## Work order
Word for word, and with pictures excluded, copy out all the records that follow.
+ + + +
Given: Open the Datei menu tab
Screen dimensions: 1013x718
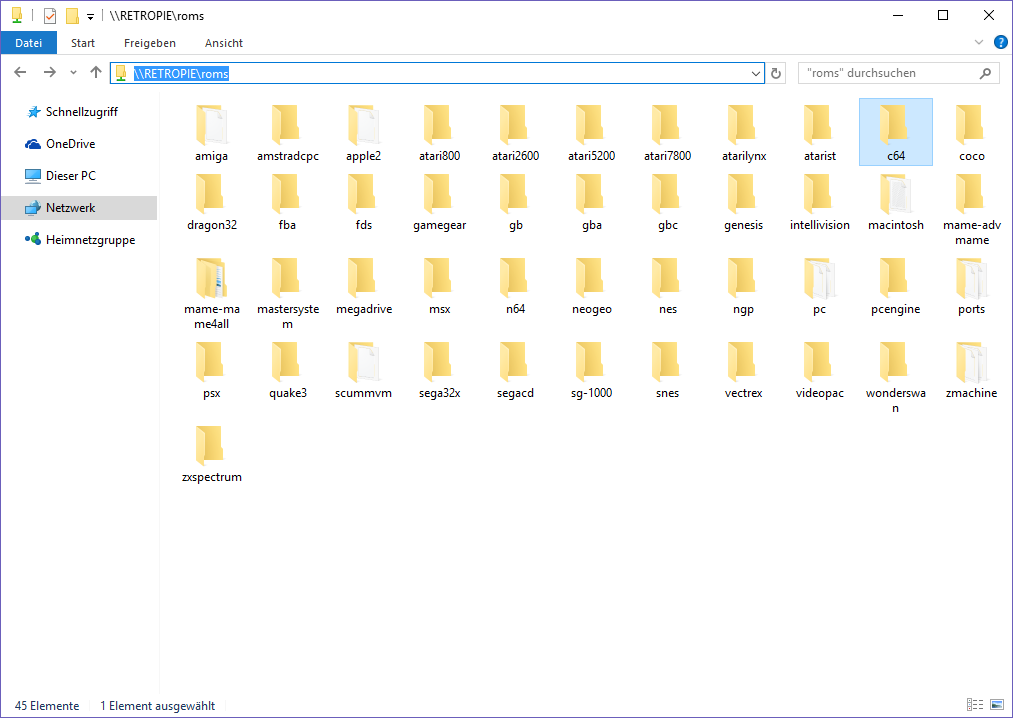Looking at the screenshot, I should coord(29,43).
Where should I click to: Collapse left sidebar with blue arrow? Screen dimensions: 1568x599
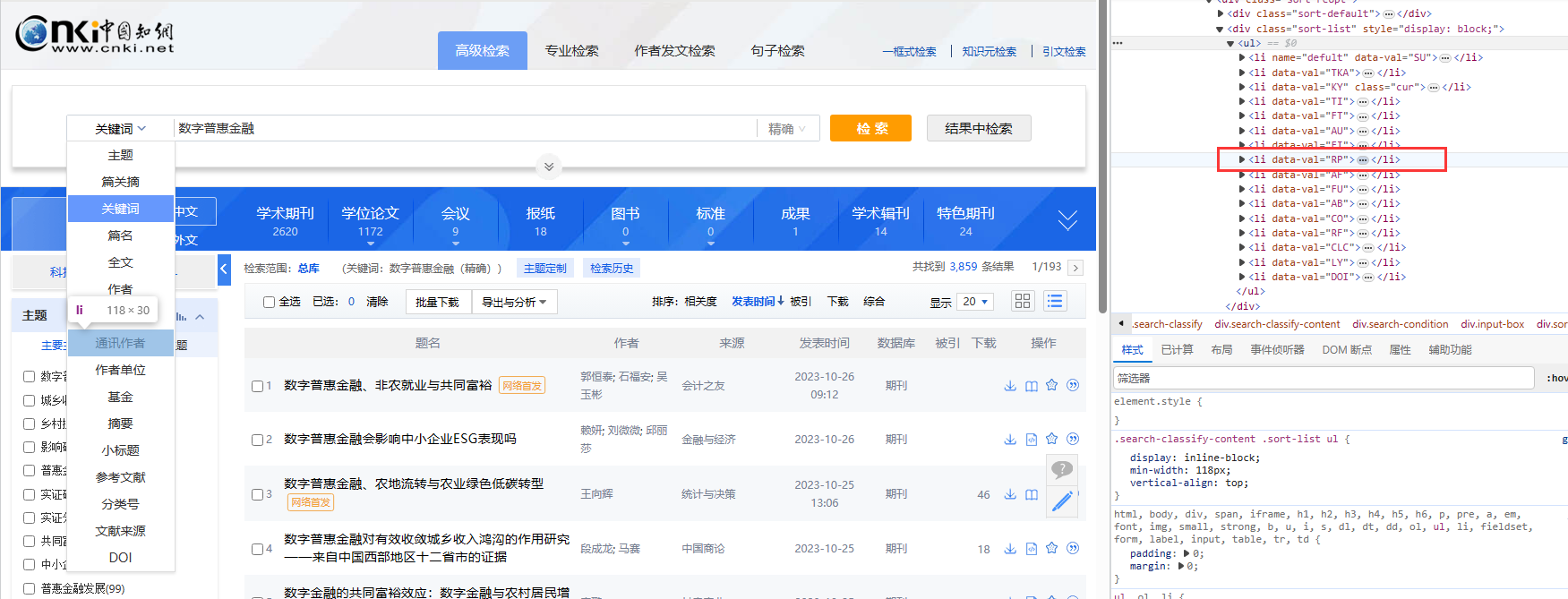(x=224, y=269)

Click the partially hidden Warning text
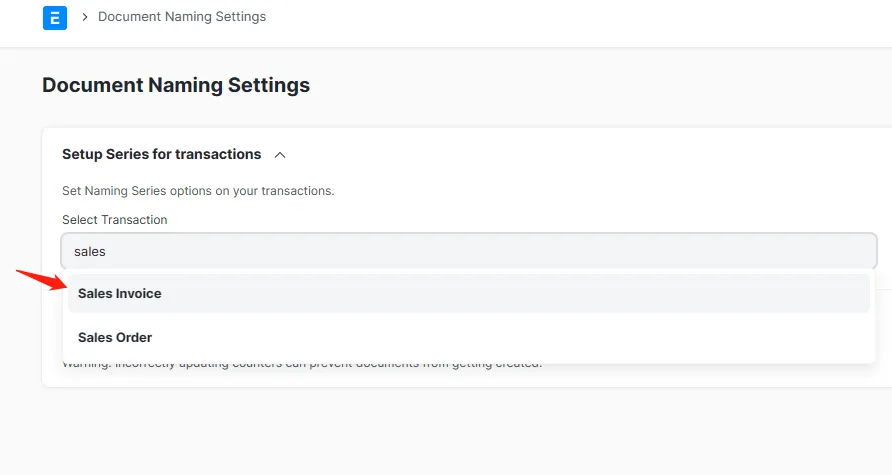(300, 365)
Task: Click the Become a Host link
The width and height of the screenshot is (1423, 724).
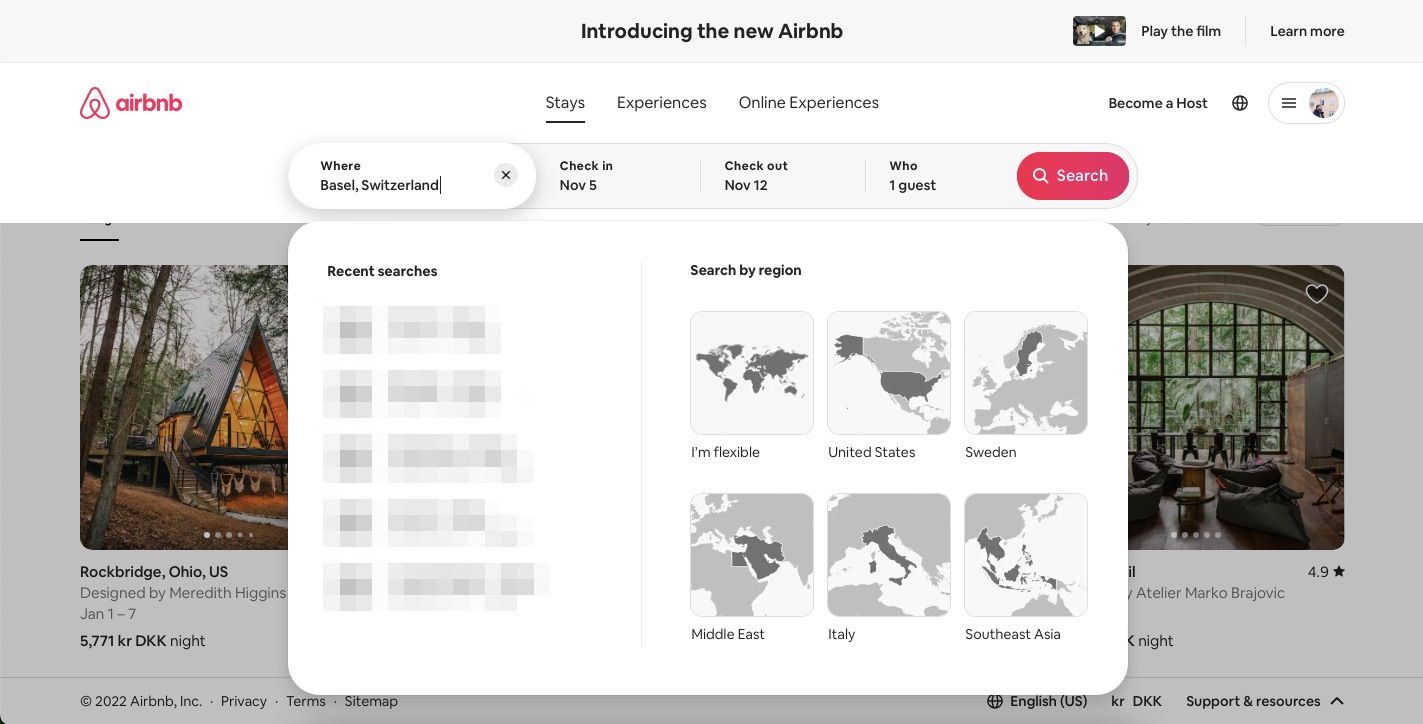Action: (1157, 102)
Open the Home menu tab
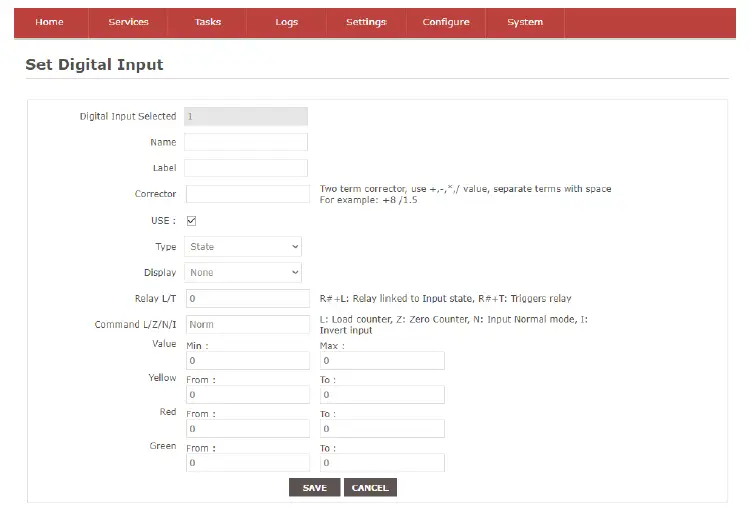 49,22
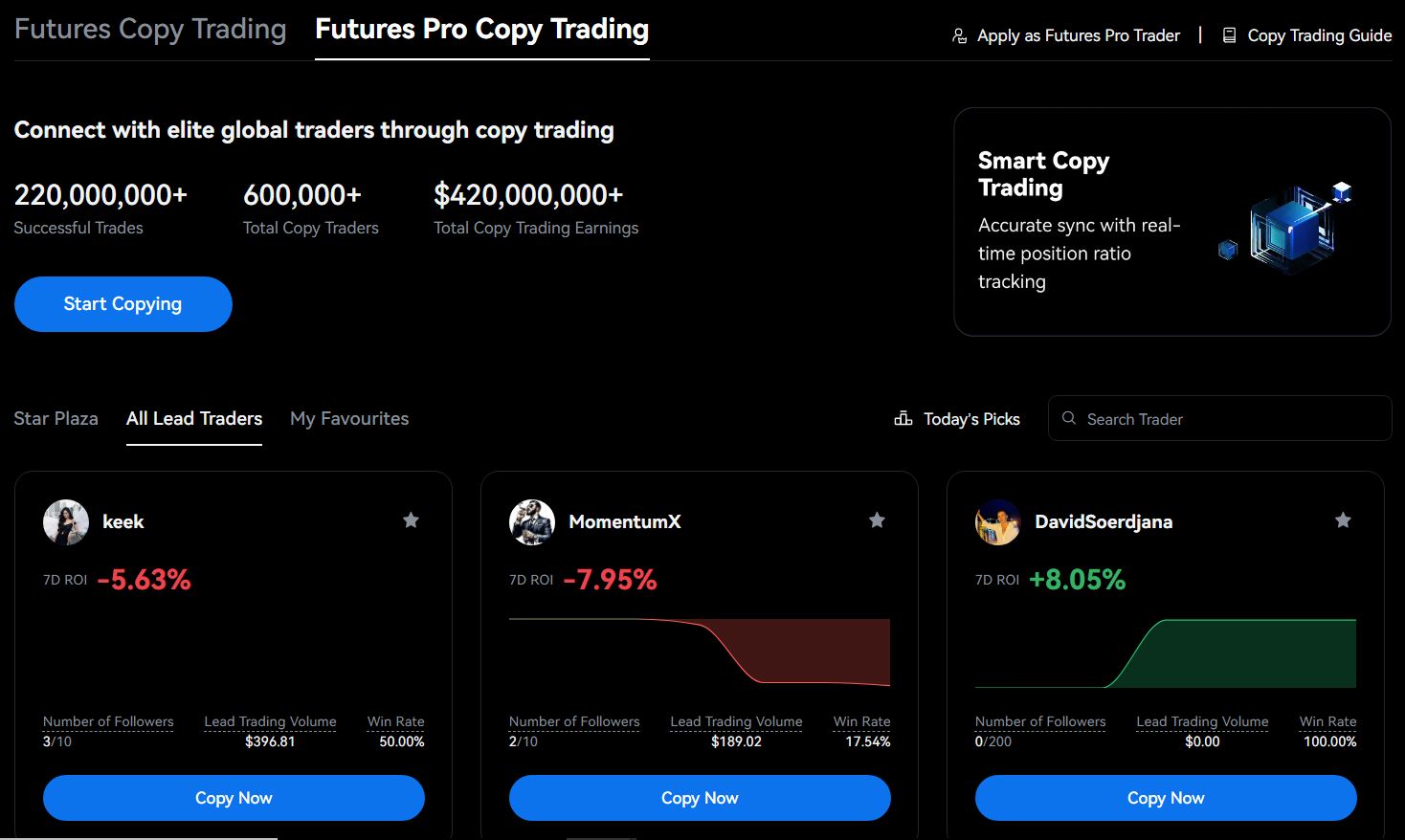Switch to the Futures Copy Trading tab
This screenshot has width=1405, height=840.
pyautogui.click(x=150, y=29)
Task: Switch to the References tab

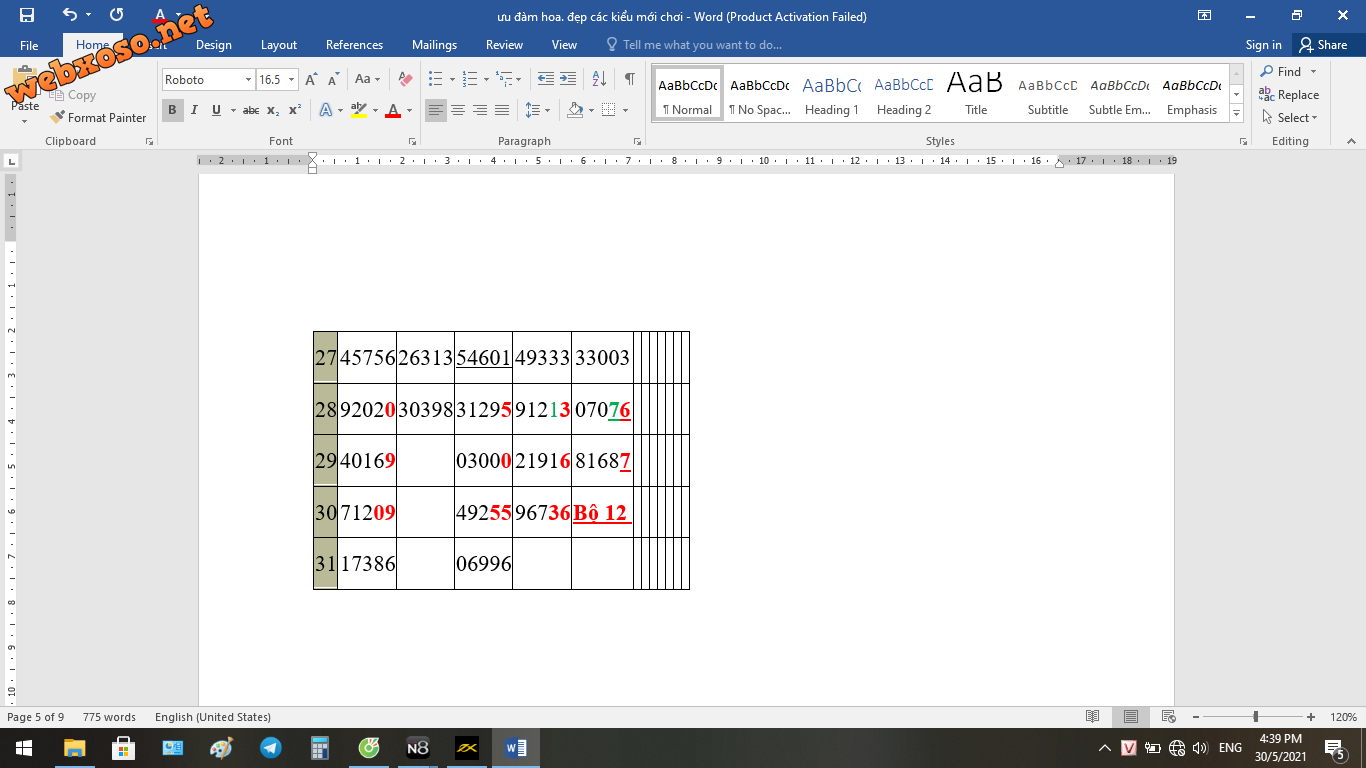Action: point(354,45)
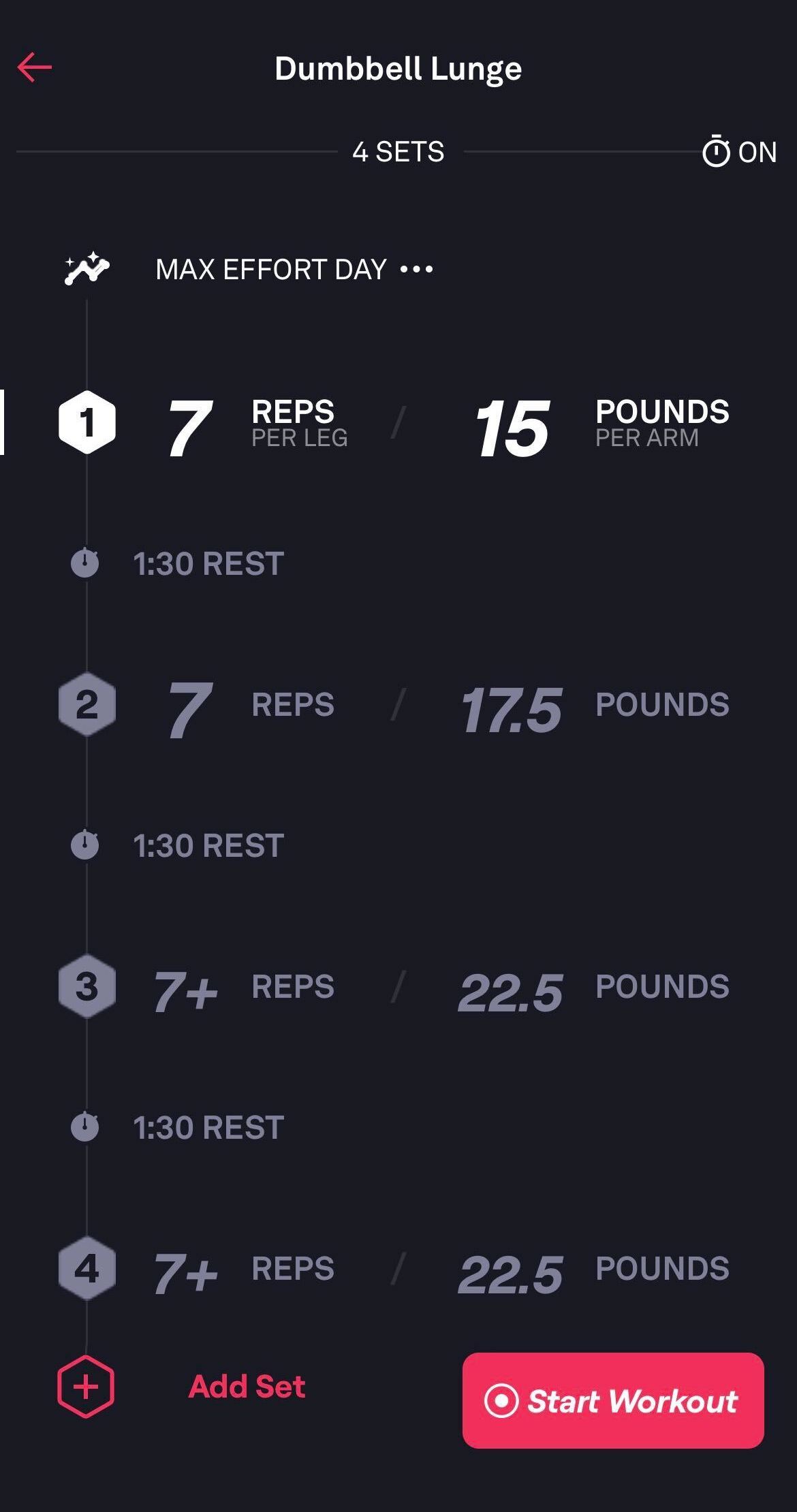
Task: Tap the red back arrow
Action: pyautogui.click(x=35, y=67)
+ + + +
## Result
Given: Open the Datei menu tab
Screen dimensions: 1013x718
Looking at the screenshot, I should coord(29,43).
Where should I click to: Collapse left sidebar with blue arrow? Screen dimensions: 1568x599
(x=224, y=269)

Click the partially hidden Warning text
(300, 365)
Task: Click the Become a Host link
The width and height of the screenshot is (1423, 724).
Action: (1157, 102)
Open the Home menu tab
 49,22
Switch to the Futures Copy Trading tab
This screenshot has width=1405, height=840.
pyautogui.click(x=150, y=29)
Task: Switch to the References tab

Action: point(354,45)
Task: Tap the red back arrow
Action: pyautogui.click(x=35, y=67)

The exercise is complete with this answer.